PAULO DINIZ

Carreira solo

Pode soar estranho, mas escrever sobre Nikolas Ferreira em uma coluna que trata de política é tarefa difícil

Por Paulo Diniz
Publicado em 26 de março de 2024 | 06:00
 
 

Pode soar estranho, mas escrever sobre Nikolas Ferreira em uma coluna que trata de política é tarefa difícil. Não deveria ser, pois além de Nikolas ser um político, ele vem acumulando vitórias significativas em sua curta carreira: a mais recente foi a conquista da presidência da Comissão de Educação da Câmara dos Deputados, uma das mais importantes. Trata-se de um feito impensável para qualquer deputado novato, em segundo ano de mandato. Isso, para não mencionar a votação estratosférica obtida por ele em 2022, a maior da história nacional, responsável por fazer de Nikolas uma estrela.

Porém, apesar de ser um político, Nikolas Ferreira não faz política. Essa função se caracteriza minimamente pela articulação, negociação, formação de consensos – enfim, atividades que só são possíveis quando há disposição para conversar com os opostos e ceder a esses em alguns itens.

Esse conceito de política, mesmo genérico, está bem distante do que Nikolas Ferreira já mostrou em suas performances no Legislativo federal. Assim, concluir que Nikolas é um político que não faz política não é algo revolucionário. A pergunta que mais merece ser feita, portanto, é relativa aos reais interesses que os demais políticos – aqueles que fazem política – podem ter em relação a esse jovem deputado tão dedicado à própria carreira solo.

Toda a atuação de Nikolas está voltada para a promoção do próprio nome e imagem – não que outros deputados não tentem se tornar mais conhecidos, mas ocorre que é mais comum que o façam por meio da promoção de pautas específicas.

O trabalho de Nikolas, por sua vez, é estéril. Levanta temas para seus discursos, discorre sobre a ameaça que o assunto do dia representaria para as famílias e conclui, deixando apenas si mesmo no olho do redemoinho que ele mesmo atiçou. Sempre com esse mesmo final, Nikolas não reduz o problema a uma questão específica – como uma votação na Câmara, por exemplo –, deixando sempre a discussão suspensa no campo das ideias. A única solução viável é, portanto, o próprio Nikolas Ferreira.

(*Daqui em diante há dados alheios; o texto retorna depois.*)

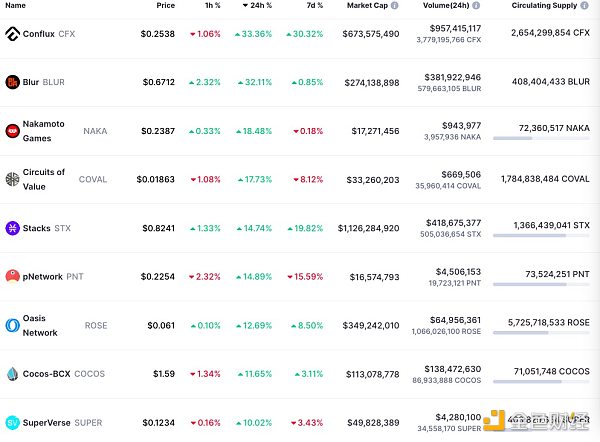Select the Cocos-BCX droplet logo
Viewport: 600px width, 442px height.
click(x=13, y=374)
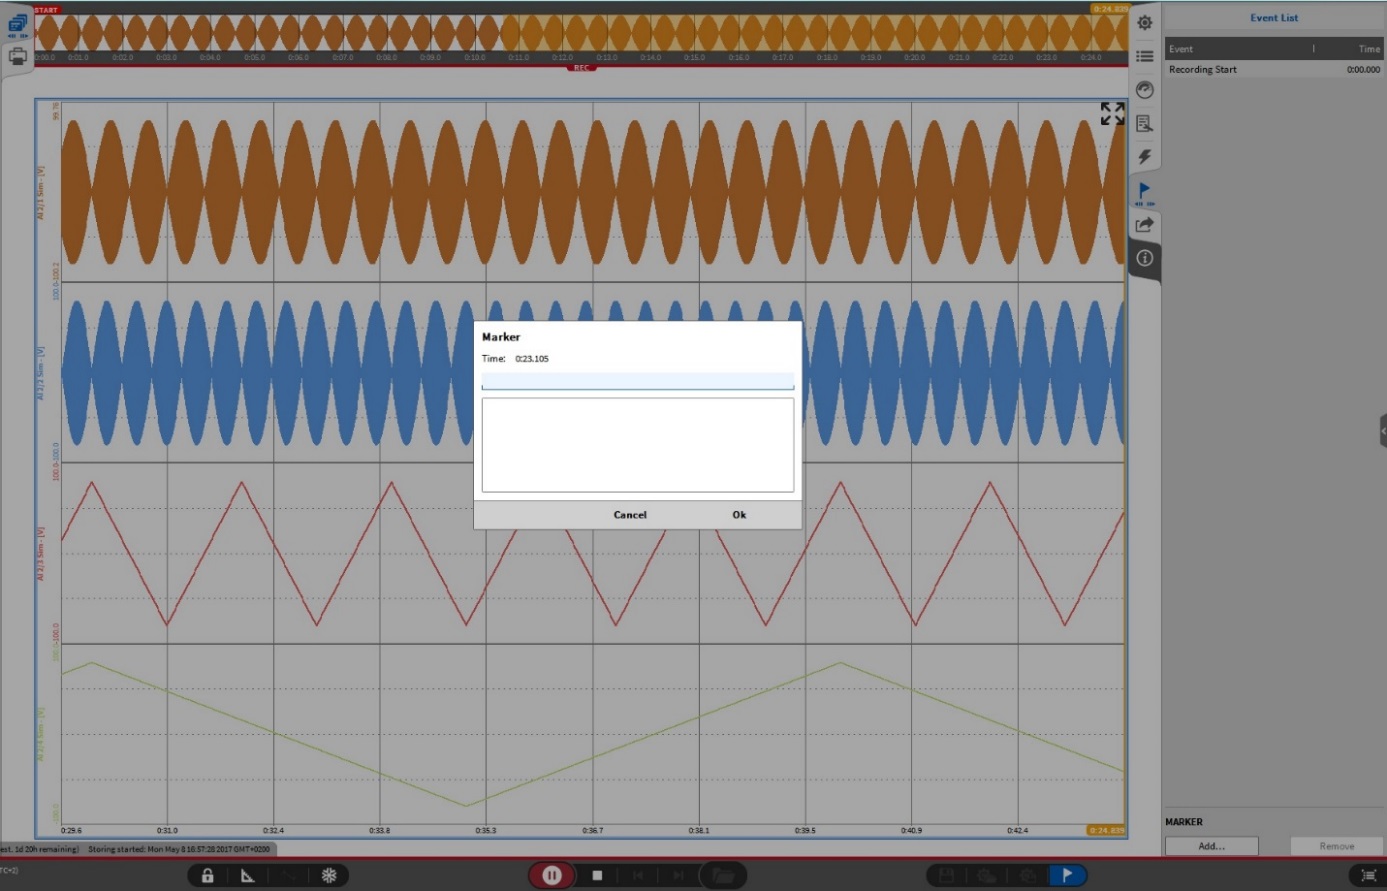This screenshot has height=891, width=1387.
Task: Click Cancel in the Marker dialog
Action: coord(630,515)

Há pouco que um político tradicional possa ganhar se aliando a alguém como Nikolas Ferreira. Porém, se a parceria não é viável, a coordenação pode ser. O perfil agressivo de Nikolas Ferreira traz desgaste constante à base de apoio governista, de forma que, quanto mais importante o palco no qual ele for colocado, mais dano pode causar.

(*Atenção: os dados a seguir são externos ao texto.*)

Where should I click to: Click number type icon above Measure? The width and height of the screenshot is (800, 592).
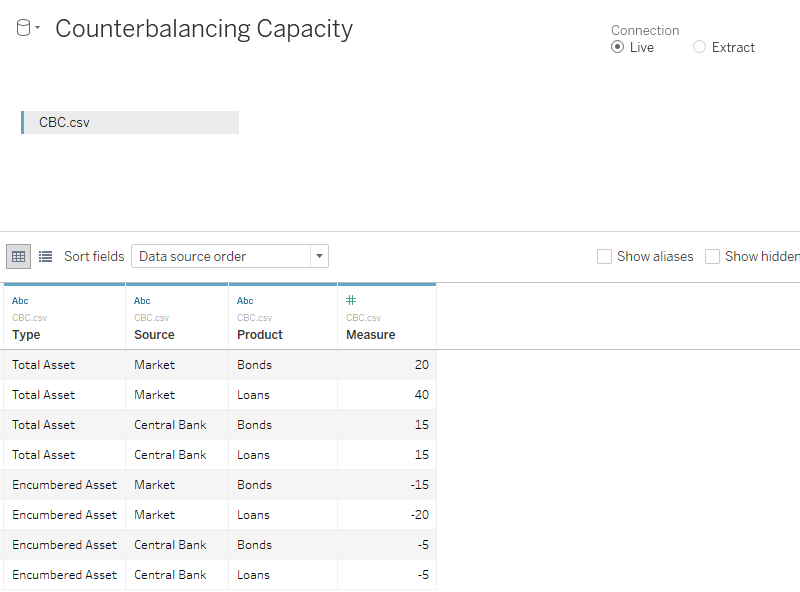click(x=351, y=300)
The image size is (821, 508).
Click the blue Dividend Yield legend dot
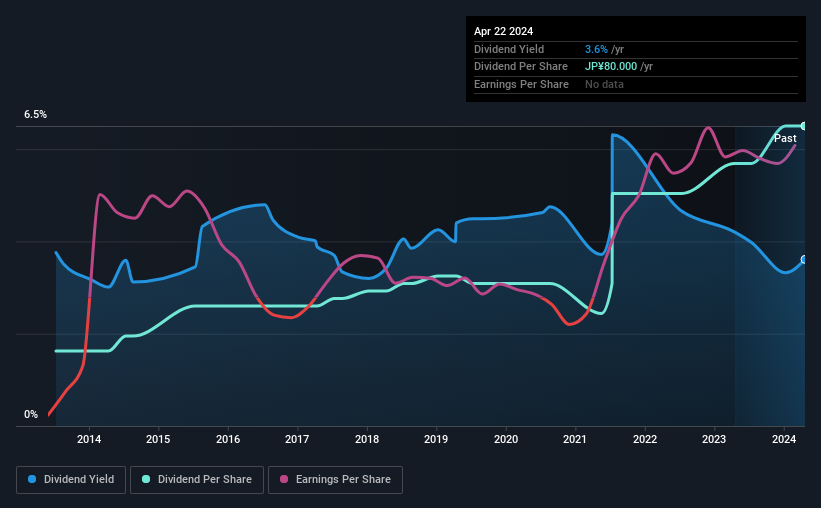point(32,480)
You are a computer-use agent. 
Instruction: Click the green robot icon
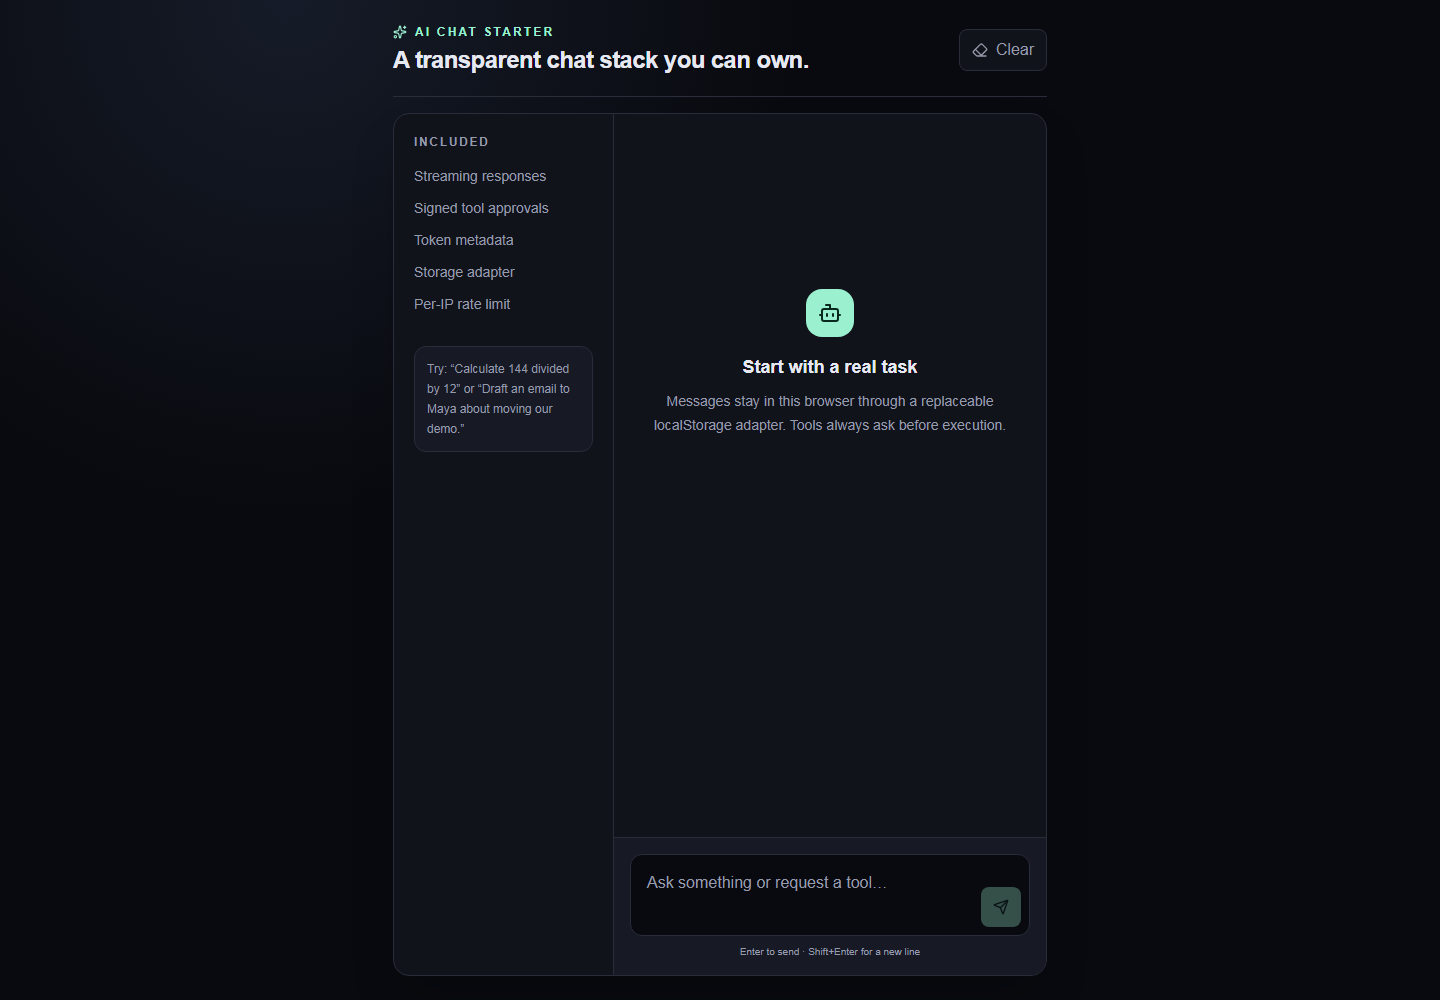(x=830, y=313)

Episódios recentes indicam que Nikolas coloca o próprio mandato em segundo plano quando quer lançar seus ataques mais radicais – o que se ilustra pelo infame discurso que fez na Câmara usando uma peruca loura.

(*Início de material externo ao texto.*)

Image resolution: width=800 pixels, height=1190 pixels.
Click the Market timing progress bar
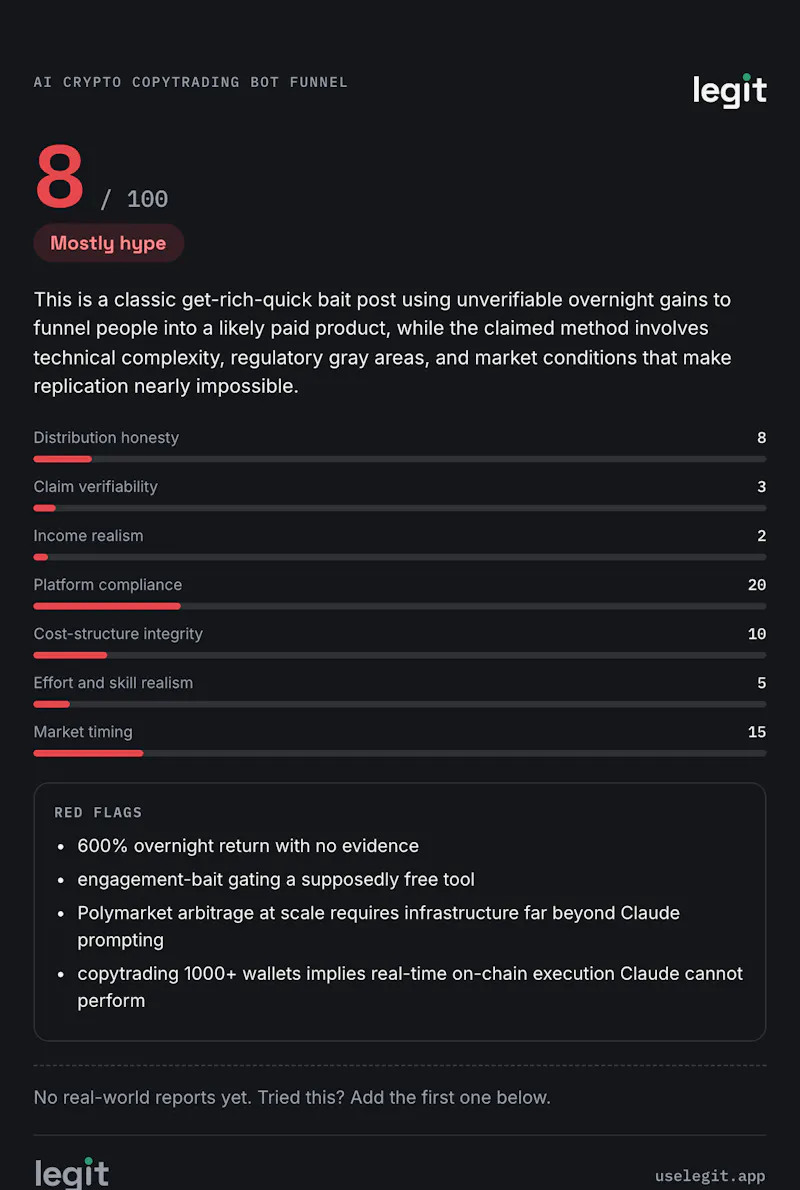pyautogui.click(x=400, y=754)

Aliar-se a quem parece não ter nada a perder pode ser uma excelente opção para quem, tendo muito a perder, ainda assim deseja enfrentar o governo como se não houvesse amanhã. Dessa forma, a ascensão de Nikolas Ferreira nos quadros da direita pode significar exatamente o oposto do sucesso: seus colegas podem estar apenas fornecendo meios para que se faça mais um mártir, tão dramático e útil quanto Bolsonaro.